Newcastle experts' advice to safeguard your finances in divorce - sponsored feature

Brewin Dolphin's Jo Jackson reports on how to safeguard your finances - sponsored feature

Jo Jackson, Head of Financial Planning at Brewin Dolphin in Newcastle
Jo Jackson, Head of Financial Planning at Brewin Dolphin in Newcastle

Going through a divorce? How to safeguard your finances

Around 236,000 people get divorced in England and Wales every year, according to the latest government figures, with the highest number between men and women aged 40 to 44.

Planning a divorce can be sad and stressful, but getting to grips with the financial implications early in the process can help to ease some of the inevitable strain. It will also cut your legal costs if you work out what you want financially from the process before you instruct a solicitor, as this will reduce the number of hours of negotiation for which you will be invoiced.

Support for children

There are many things you will have to consider along the way – the most important being continuing financial support for any children. But whether you have children or not, the other factors that all divorcing couples will have to settle include what will happen to the family home, savings, debt, pensions and investments, as well as the divorce costs themselves. From any agreements put forward to the courts, the judge will always seek to ensure that the settlement is fair and reasonable to both parties.

So when planning a divorce, the first thing both spouses need to do from a financial perspective is to establish how much money each of you need to cover your immediate needs, such as accommodation, food and bills – including any debts such as credit cards and personal loans. You should sit down and go through all your regular costs to work out the minimum you need in order to get by each month, and if possible, agree between you who will be responsible for which debts.

The family home

Then you can move on to the assets held jointly or individually, the biggest of which are likely to be property and pensions. Of course, the most significant and most emotive asset is likely to be the marital home. The main options are usually selling it and splitting any equity, or one spouse ‘buying out’ the other. Both of these scenarios are often deferred to a later date when children are involved, as often the parties agree that the parent with custody will remain in the property until the youngest child turns 18 or finishes university.

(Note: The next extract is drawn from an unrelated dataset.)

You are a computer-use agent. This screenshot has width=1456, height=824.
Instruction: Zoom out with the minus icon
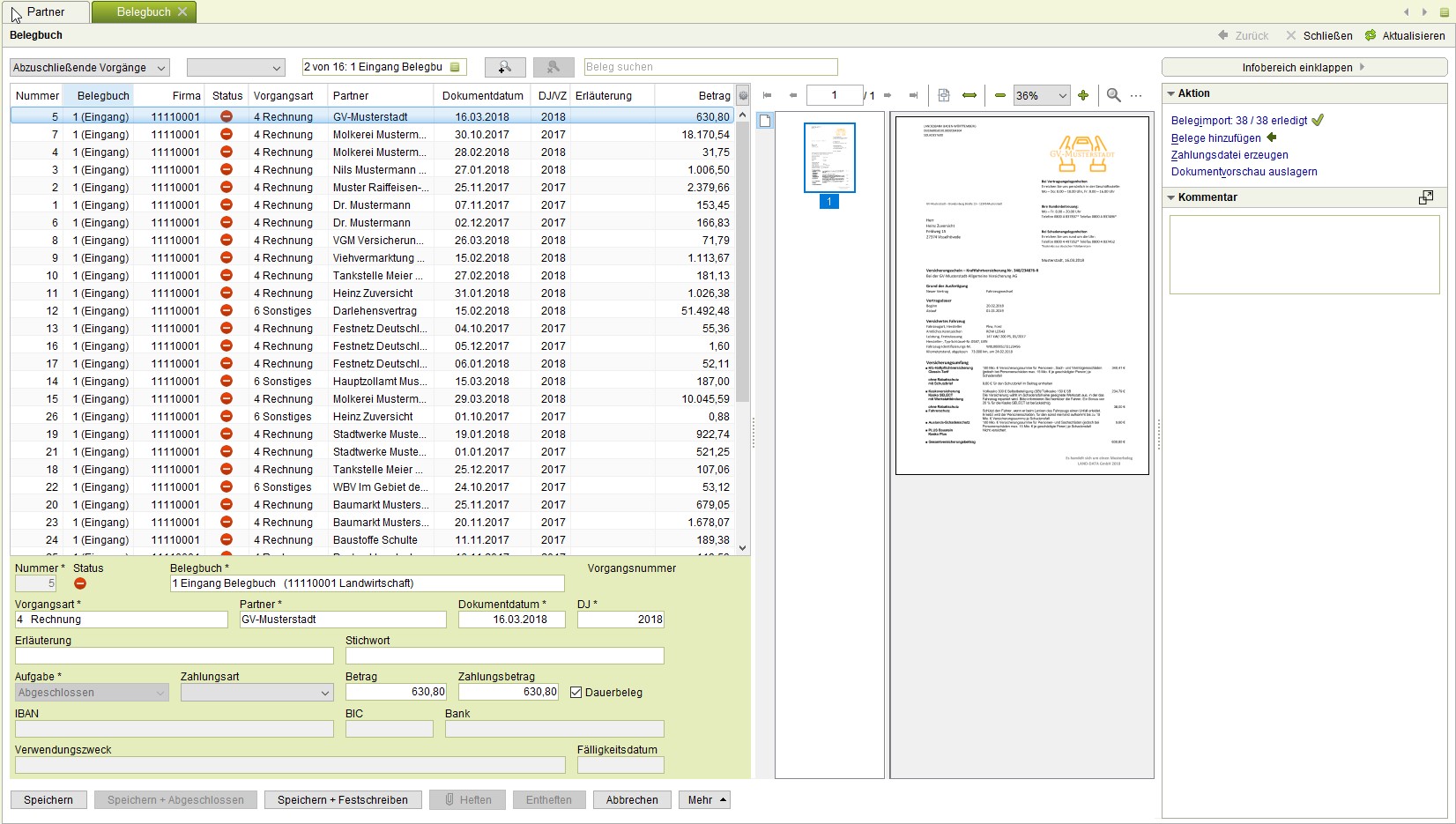pos(999,95)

If you will be staying in the marital home and your ex-partner contributes to the mortgage, you need to ensure that payments are made promptly. The Building Societies Association has found that divorce and separation account for 8% of mortgage arrears. Failing to keep up with the repayments could put your home at risk of repossession and potentially damage your ability to get credit in the future.

Divorce settlement - pensions

With regard to pensions, legislation came into force in 2000 to ensure that all types of pension schemes can be divided, whether or not people are still saving into them, or they have retired and are withdrawing funds or receiving income. Divorce lawyers will seek to establish the size of pension funds available in order to work out what the ‘cash equivalent transfer value’ should be to the spouse requesting the pension share.

This is complicated, as it may involve taking projections of future worth into consideration. Once a pension share amount has been agreed upon, the transfer will be made to a pension held in the name of the beneficiary. Fees may well be charged for valuing and transferring pensions, so it is important to find out what they could be from the pension providers involved.

Planning a divorce is a complex process and the financial settlement will affect the rest of your life, so decisions should only be made after you have consulted professionals for advice.